In den vergangenen fünf Jahren habe Russland seine Investitionen im Verteidigungsbereich jährlich um zehn Prozent erhöht, während europäische Bündnismitglieder ihre Ausgaben teilweise um bis zu 40 Prozent reduziert hätten. "Ich weiß, es ist nicht leicht, diesen Trend zur Kürzung der Verteidigungsausgaben umzukehren. Aber unsere Sicherheit ist das Fundament unseres Wohlstands und unserer Lebenskultur, und um das zu bewahren, müssen wir in Verteidigung investieren."

 

Auch Afghanistan wird ein Thema

 

Das Thema dürfte zu hitzigen Debatten beim Treffen der Verteidigungsminister führen. Gerade an Deutschland sind die Erwartungen hoch, künftig Soldaten nach Osteuropa zu schicken und die Ausgaben zu erhöhen. Berlin hat im Jahr 2013 nur 1,34 Prozent des Bruttoinlandsprodukts in Verteidigung investiert, deutlich weniger als die von der Nato geforderten zwei Prozentdamit liegt das reichste Land in Europa in diesem Bereich nur auf Rang 14.

 

Bundeskanzlerin Angela Merkel sagte unterdessen, sie sehe die frühere Sowjetrepublik Georgien auf absehbare Zeit nicht in der Nato.
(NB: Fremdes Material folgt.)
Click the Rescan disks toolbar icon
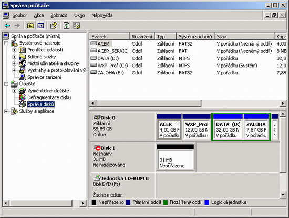Viewport: 289px width, 218px height. click(77, 26)
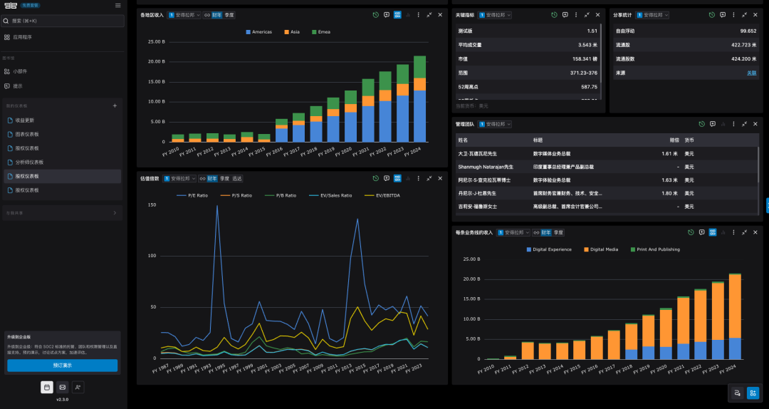This screenshot has height=409, width=769.
Task: Click the 搜索 search field
Action: point(62,21)
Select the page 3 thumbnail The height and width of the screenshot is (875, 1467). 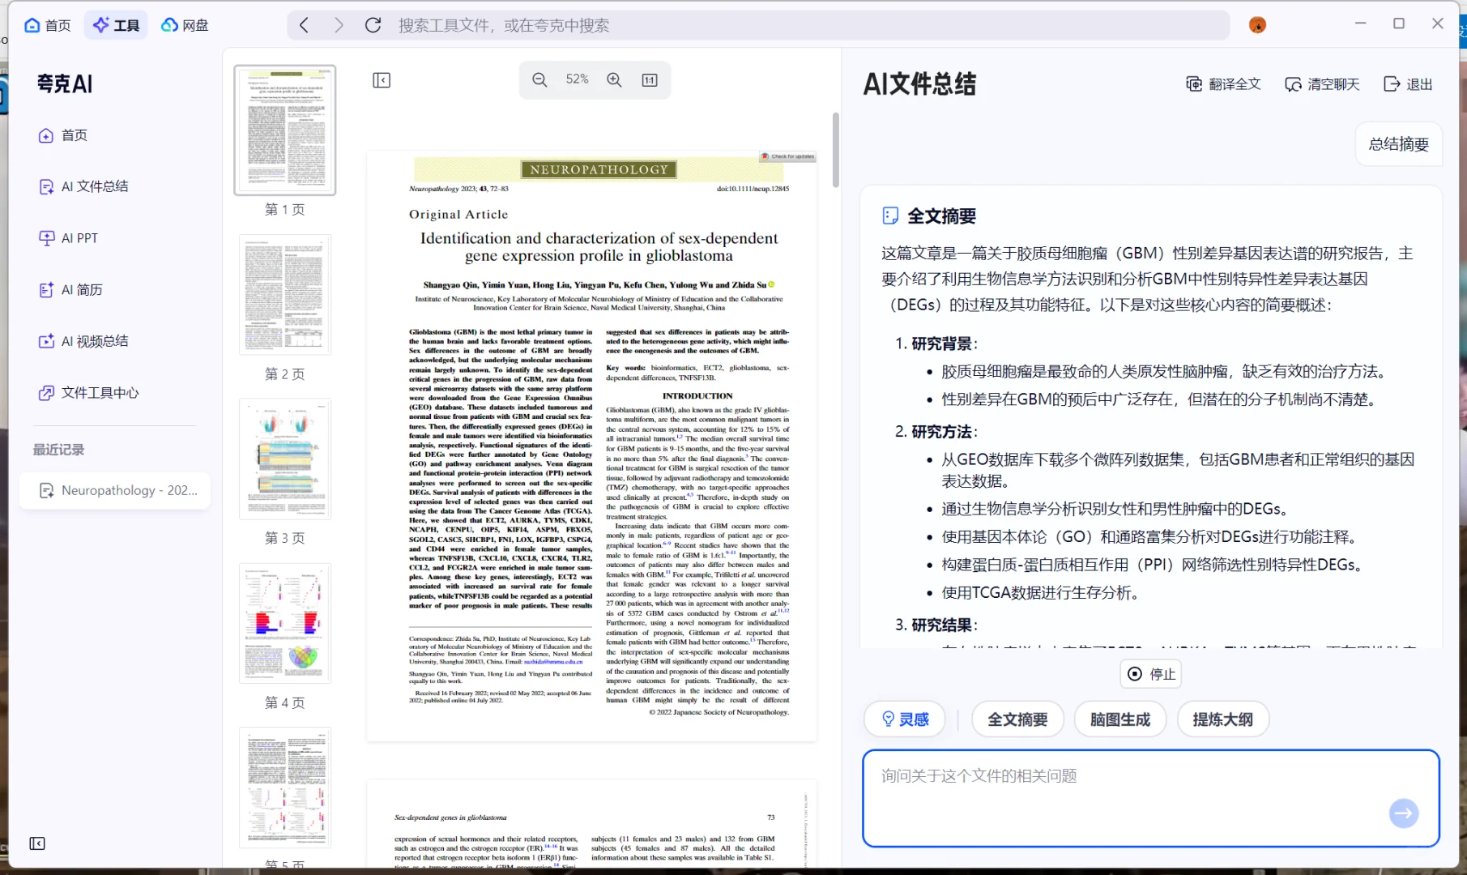tap(285, 459)
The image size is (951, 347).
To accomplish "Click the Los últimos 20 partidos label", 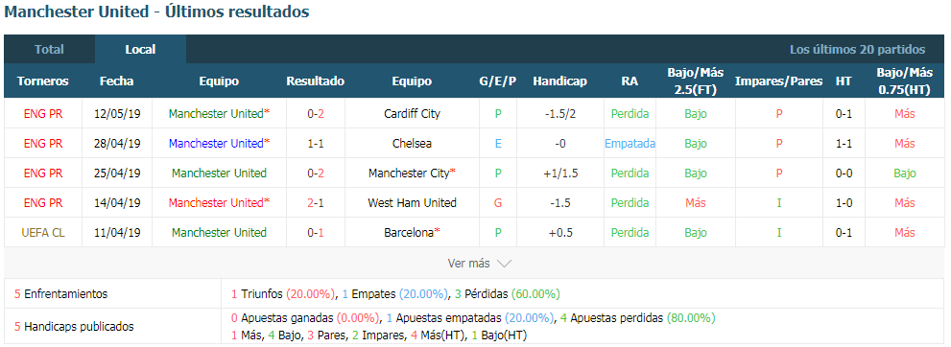I will (857, 50).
Ein Beitritt stehe beim Nato-Gipfel in Wales auch nicht auf der Tagesordnung. Georgien bemüht sich wie die Ukraine um eine Aufnahme in das Verteidigungsbündnis.

 

Ein weiterer wichtiger Punkt auf der Tagesordnung der Minister: Afghanistan. Völlig überrascht wurde das Bündnis durch die Ankündigung von US-Präsident Barack Obama, von 2015 an noch 9800 US-Soldaten vornehmlich für Ausbildungszwecke in Afghanistan zu lassen und sie bis 2016 wieder abzuziehen. Die bisherigen Einsatzkonzepte für die Ausbildungsmission "Resolute Support" sind damit gefährdet, unklar ist auch, ob der Einsatz in Afghanistan nach Abzug der Amerikaner in zwei Jahren vollständig beendet werden soll.